Bloom enjoys the spontaneity of the creative process. Letting his imagination run free, he often does not know what he’ll end up with until the work is in progress. This is a style he’s been working with, in some form or another since he was quite young. For more than a decade, through high school, Bloom was a passionate saxophone player. He practiced for hours every day, seven days a week. By the age of 14, he was getting paid to play live shows in nightclubs.
“I didn’t like to play note for note,” Bloom says. “I like freedom and simplicity.”
Bloom carries this free-form approach to his artwork. His works appear as a jazz improv for the eyes.
Sometimes, he says, he starts with just a line, sees what image that invokes and proceeds from there.
One such piece that emerged in this way is “Sister Act” which depicts his mother and her sisters singing at stand-up microphones. Mom’s in a flowing little black dress, the sisters in white. The figures are discernable, but they almost blend into the liquid beigey-brown background. Created with all of the work Bloom creates in his signature style, this image looks like a reflection of a scene in a flowing river. The wispy, watery lines and brushes of color give life to the singers.
When Bloom has finished a piece, the work is printed out on paper or canvas. Bloom has been working in this unique style of “digital drawing,” as he calls it, for more than a dozen years. Bloom started in the medium as he was looking to develop his own brand, to do something no one else was doing. And he was on the cutting edge of that technology, involved in developing the inks and paper to advance the process. “There was a lot of trial and error,” says Bloom.
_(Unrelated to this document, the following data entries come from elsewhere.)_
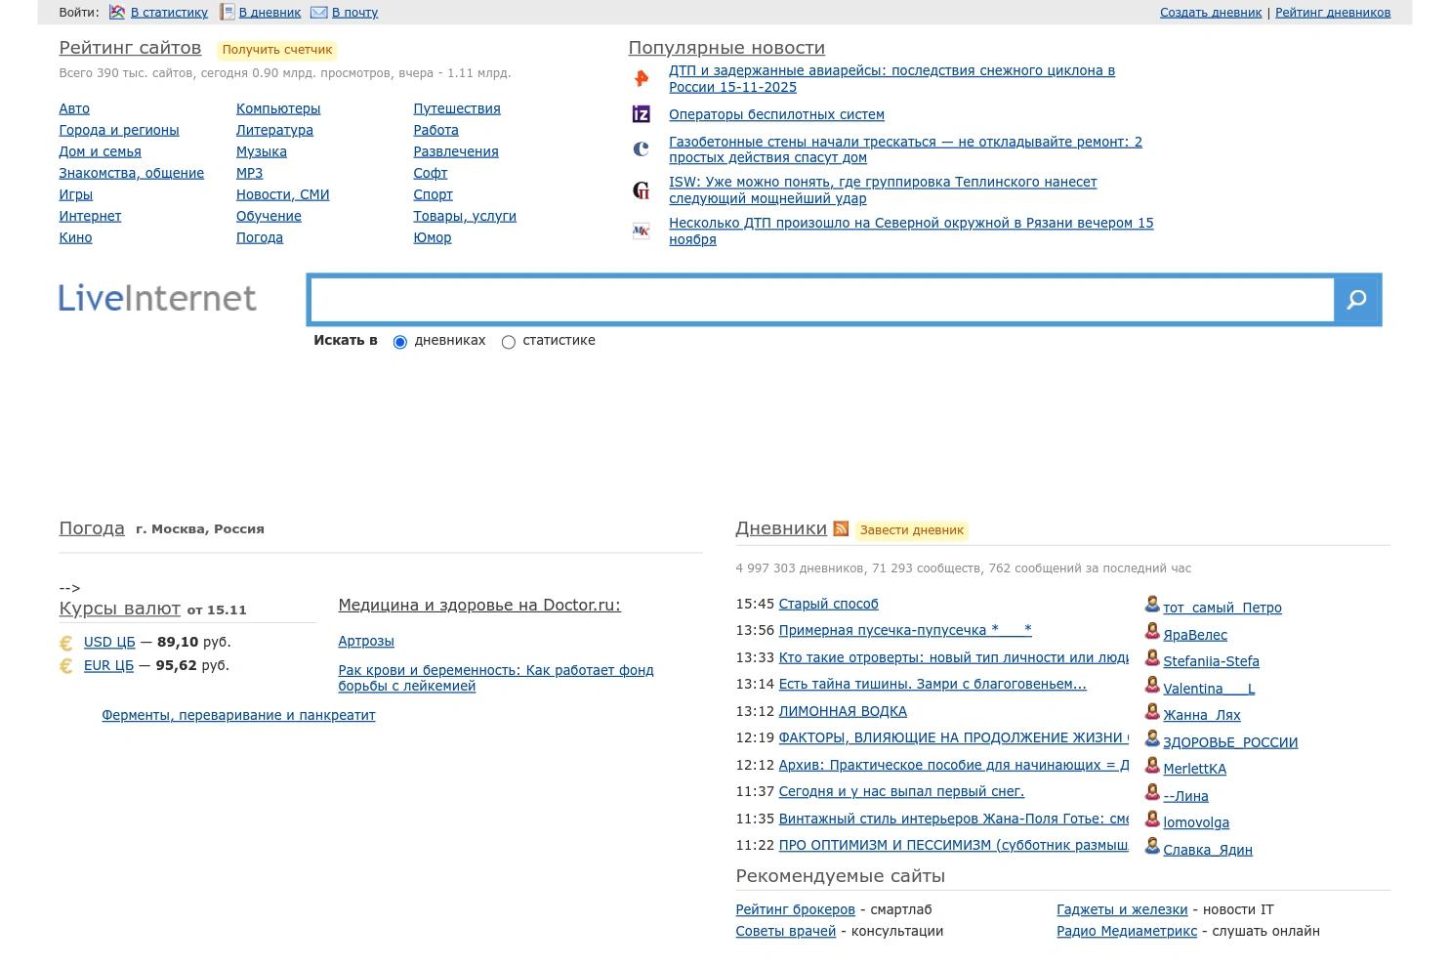Viewport: 1450px width, 967px height.
Task: Click the avatar icon next to Славка_Ядин
Action: pyautogui.click(x=1151, y=848)
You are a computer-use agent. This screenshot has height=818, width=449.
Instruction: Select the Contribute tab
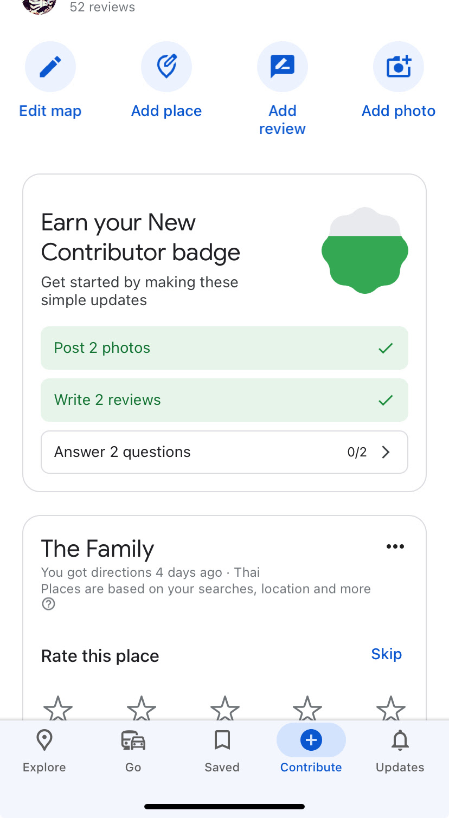pos(311,750)
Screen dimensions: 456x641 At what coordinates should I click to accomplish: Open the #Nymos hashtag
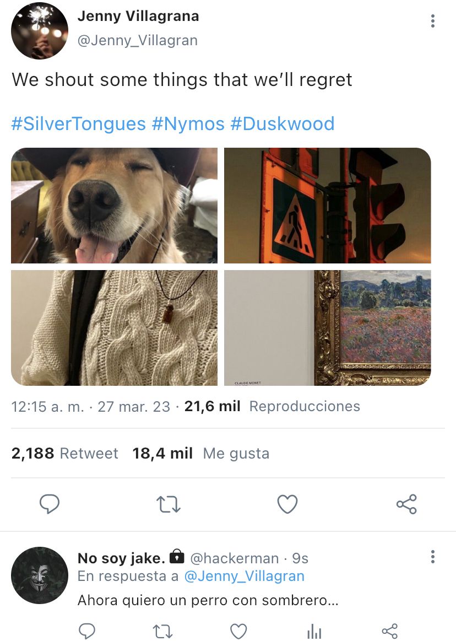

Bloom had access to the most advanced digital equipment through Talon Graphics, a printing business he and his wife founded and owned in San Clemente, Calif. For 20 years, beginning in 1985, the couple created high quality prints for artists of international fame, including modernist David Hockney and Hank Ketcham—illustrator of Dennis the Menace cartoons. When digital technology became available in the mid-'90s, the company invested in it completely.
As for the Artown 2008 design, it’s a work still in progress, but early evidence suggests it incorporates a cello in the design.